* Task brief:
Collect every line in the rows below that contains the word "Image", copying each one in full.

* The data:
# # # # #

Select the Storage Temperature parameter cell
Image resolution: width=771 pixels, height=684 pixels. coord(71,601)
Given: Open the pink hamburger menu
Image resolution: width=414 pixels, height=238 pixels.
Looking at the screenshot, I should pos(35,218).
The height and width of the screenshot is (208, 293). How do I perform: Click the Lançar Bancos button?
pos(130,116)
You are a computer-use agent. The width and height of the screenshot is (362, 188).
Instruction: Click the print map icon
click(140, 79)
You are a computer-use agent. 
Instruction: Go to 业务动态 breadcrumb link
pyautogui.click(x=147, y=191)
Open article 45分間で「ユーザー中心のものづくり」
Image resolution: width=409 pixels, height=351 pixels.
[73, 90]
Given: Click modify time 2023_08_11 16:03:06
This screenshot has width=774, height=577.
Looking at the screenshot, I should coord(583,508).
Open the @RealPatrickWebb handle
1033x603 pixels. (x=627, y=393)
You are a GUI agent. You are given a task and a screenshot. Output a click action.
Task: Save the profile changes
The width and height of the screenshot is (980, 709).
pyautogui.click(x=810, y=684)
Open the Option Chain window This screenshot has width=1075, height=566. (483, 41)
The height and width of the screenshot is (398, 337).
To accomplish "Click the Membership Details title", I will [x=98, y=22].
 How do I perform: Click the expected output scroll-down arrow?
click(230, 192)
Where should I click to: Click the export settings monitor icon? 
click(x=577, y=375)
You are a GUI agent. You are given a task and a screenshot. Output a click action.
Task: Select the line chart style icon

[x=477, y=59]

# # # # #

* Correct output:
Image resolution: width=771 pixels, height=684 pixels. coord(71,601)
Image resolution: width=414 pixels, height=238 pixels.
Image resolution: width=409 pixels, height=351 pixels.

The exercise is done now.